■ EXCERPTED PASSAGE:
* Begin *
Those Sinhalese and Tamils who look into the mirror and see themselves as a potential Israel have forgotten the open-ended support that Israel enjoys from the sole superpower, the sort of support that no one will extend to either community. They have also forgotten Sri Lanka’s geographic position on the doorstep of India.

So the Sinhalese and Tamils have a few options. Share power or not, and if not, how to survive internationally, especially in the context of the global recession but more generally as well. If the choice is to share power, who do the Sinhalese share power with? The Tigers? The pro-Tiger TNA? The dogmatic federalists? The mechanistic adherents of the Indian model? Or those who are prepared to work the 13th amendment, to wit, Devananda, Muralidaran and Chandrakanthan?
* End *
Items from a data source
* Begin *
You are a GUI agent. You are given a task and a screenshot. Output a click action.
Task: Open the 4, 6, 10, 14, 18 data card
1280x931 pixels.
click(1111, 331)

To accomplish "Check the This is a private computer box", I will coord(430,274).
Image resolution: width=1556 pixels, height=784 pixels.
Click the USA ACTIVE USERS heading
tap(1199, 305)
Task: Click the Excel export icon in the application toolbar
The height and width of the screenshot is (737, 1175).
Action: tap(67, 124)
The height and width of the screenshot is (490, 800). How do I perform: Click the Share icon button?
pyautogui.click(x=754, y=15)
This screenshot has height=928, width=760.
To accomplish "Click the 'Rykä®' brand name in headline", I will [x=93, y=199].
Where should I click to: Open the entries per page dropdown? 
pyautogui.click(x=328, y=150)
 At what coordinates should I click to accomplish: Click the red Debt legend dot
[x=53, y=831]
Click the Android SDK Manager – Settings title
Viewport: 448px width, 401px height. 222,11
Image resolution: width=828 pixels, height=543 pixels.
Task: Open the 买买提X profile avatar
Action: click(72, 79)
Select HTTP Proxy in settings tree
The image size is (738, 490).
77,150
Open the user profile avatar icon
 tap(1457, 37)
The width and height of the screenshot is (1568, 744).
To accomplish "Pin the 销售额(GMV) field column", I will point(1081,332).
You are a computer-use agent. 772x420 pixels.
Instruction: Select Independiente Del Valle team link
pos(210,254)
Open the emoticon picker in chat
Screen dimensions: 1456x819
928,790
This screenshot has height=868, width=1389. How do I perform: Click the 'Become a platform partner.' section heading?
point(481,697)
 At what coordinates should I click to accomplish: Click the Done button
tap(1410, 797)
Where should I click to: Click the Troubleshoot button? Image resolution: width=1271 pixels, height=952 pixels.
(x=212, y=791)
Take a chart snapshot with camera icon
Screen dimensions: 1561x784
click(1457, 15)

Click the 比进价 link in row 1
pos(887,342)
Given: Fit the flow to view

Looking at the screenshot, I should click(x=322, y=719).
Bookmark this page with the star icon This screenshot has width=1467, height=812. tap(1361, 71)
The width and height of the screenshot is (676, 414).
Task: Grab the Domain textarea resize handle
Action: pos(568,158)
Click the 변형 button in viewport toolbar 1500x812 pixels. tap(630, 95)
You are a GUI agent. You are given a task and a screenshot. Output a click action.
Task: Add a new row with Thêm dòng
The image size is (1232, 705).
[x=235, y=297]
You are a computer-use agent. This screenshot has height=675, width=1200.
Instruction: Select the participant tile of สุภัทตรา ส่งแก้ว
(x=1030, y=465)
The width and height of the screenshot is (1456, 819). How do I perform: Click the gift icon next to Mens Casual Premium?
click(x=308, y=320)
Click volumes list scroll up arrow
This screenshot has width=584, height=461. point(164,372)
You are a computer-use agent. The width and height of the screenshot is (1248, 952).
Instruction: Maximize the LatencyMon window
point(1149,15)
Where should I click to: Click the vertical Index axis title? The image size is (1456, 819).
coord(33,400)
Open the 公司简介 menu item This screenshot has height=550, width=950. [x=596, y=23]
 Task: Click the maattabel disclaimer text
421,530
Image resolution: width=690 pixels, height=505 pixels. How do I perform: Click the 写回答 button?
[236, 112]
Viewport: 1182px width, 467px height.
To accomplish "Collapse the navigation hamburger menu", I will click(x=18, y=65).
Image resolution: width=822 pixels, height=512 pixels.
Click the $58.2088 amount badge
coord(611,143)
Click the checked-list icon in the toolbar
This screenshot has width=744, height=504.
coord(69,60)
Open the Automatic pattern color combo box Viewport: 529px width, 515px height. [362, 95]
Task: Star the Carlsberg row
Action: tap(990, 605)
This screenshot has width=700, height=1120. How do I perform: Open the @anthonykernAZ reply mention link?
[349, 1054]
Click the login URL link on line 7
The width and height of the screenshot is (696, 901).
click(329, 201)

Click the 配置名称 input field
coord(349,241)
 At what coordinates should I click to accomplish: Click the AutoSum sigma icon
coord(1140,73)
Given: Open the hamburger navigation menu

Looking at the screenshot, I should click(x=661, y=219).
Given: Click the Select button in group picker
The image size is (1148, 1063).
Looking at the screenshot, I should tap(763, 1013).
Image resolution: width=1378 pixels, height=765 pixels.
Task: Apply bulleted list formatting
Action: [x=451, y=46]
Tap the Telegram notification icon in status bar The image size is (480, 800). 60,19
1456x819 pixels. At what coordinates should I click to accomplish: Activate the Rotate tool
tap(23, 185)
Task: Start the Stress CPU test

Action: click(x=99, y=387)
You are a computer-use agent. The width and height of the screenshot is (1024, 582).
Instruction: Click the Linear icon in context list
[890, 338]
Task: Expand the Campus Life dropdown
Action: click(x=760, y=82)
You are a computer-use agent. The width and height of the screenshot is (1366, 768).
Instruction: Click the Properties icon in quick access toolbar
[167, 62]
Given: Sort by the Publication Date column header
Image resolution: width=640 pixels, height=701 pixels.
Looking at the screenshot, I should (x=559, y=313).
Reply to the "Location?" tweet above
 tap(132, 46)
* End *
■ DIRECTIVE 1: Print the passage on Sinhalese and Tamil options word for word, starting with "Those Sinhalese and" and going on through "Muralidaran and Chandrakanthan?".
■ DIRECTIVE 2: In the passage on Sinhalese and Tamil options, who are named as prepared to work the 13th amendment?

■ CORRECT RESPONSE 1:
Those Sinhalese and Tamils who look into the mirror and see themselves as a potential Israel have forgotten the open-ended support that Israel enjoys from the sole superpower, the sort of support that no one will extend to either community. They have also forgotten Sri Lanka’s geographic position on the doorstep of India.

So the Sinhalese and Tamils have a few options. Share power or not, and if not, how to survive internationally, especially in the context of the global recession but more generally as well. If the choice is to share power, who do the Sinhalese share power with? The Tigers? The pro-Tiger TNA? The dogmatic federalists? The mechanistic adherents of the Indian model? Or those who are prepared to work the 13th amendment, to wit, Devananda, Muralidaran and Chandrakanthan?

■ CORRECT RESPONSE 2: Devananda, Muralidaran and Chandrakanthan.